Which lines of the data below contain the word "perform"? Extract each of them in full.

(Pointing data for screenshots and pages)
◇ ◇ ◇ ◇

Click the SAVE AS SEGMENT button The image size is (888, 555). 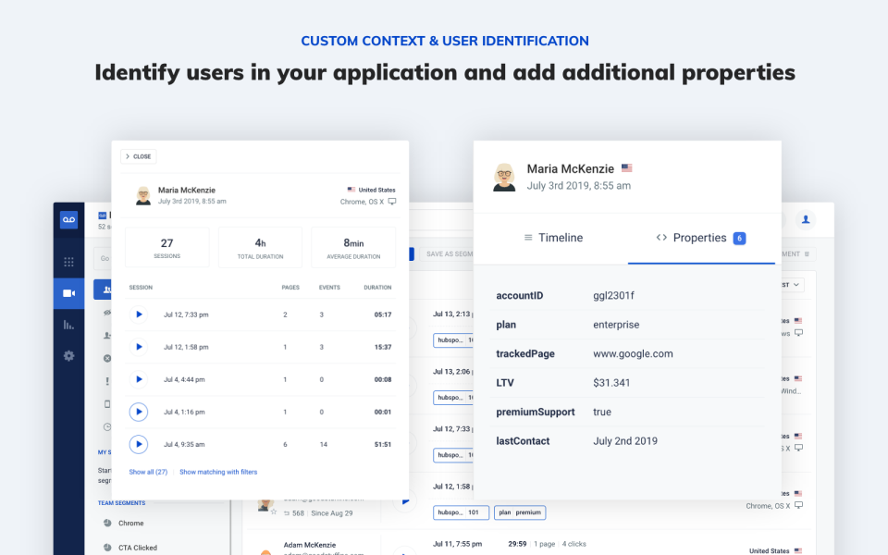[448, 253]
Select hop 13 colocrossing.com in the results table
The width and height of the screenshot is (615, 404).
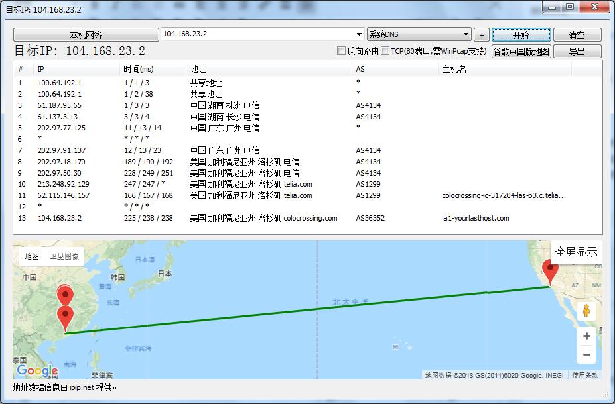click(x=199, y=217)
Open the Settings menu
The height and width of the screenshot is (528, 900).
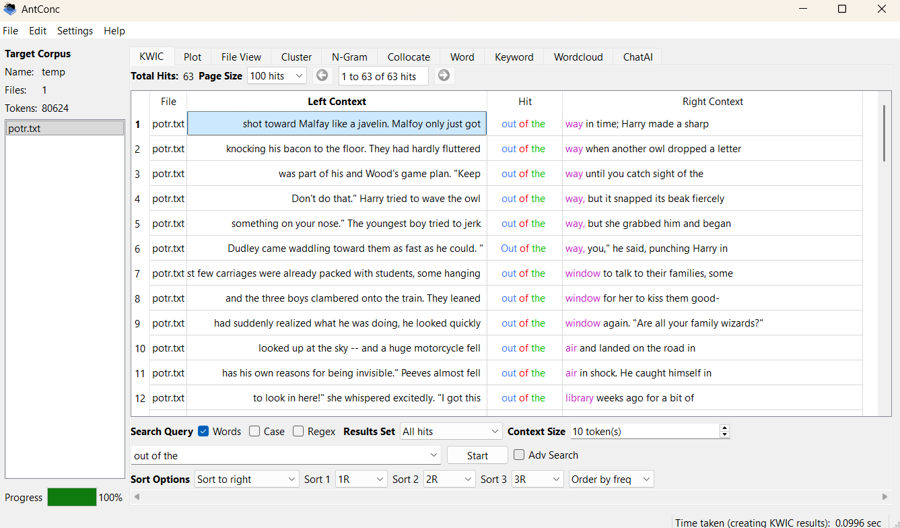[75, 31]
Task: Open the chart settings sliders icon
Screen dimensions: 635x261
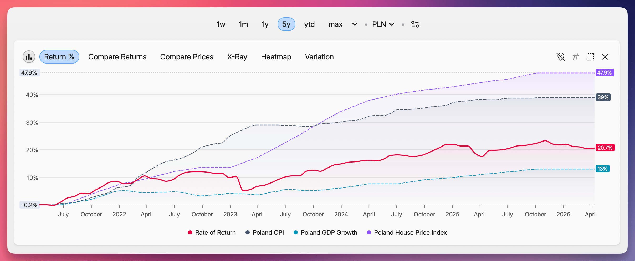Action: tap(415, 24)
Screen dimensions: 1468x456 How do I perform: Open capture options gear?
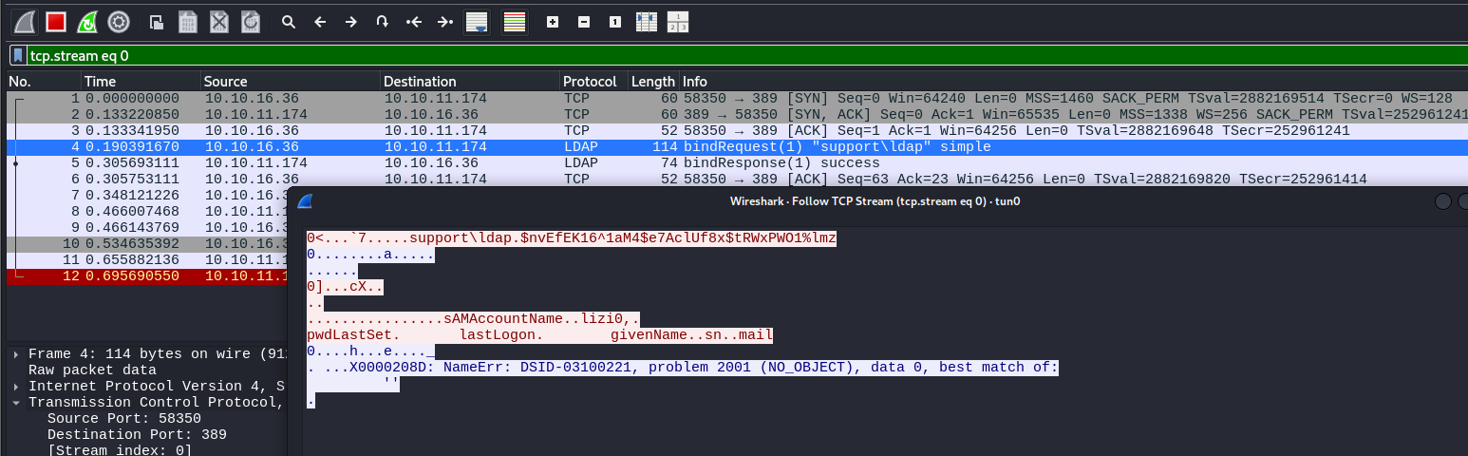[119, 21]
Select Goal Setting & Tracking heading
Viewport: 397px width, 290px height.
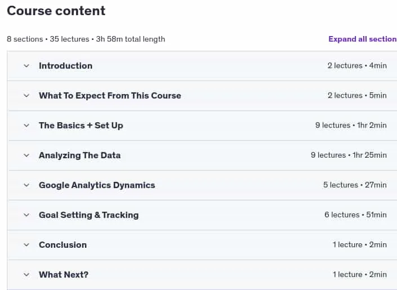point(88,215)
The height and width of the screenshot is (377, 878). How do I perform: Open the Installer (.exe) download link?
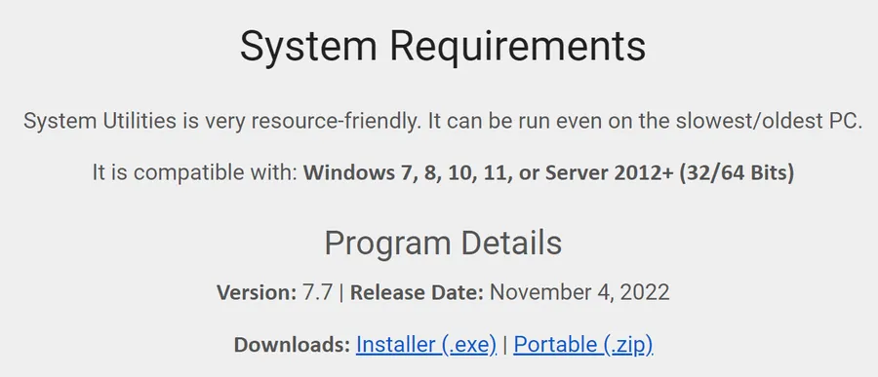point(426,345)
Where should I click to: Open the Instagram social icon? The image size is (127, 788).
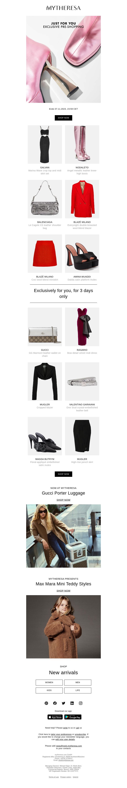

◇ ◇ ◇ ◇

_Task response:_
Screen dimensions: 1468x456 How do I perform: Open capture options gear?
The height and width of the screenshot is (377, 878). How do I perform: Open the Installer (.exe) download link?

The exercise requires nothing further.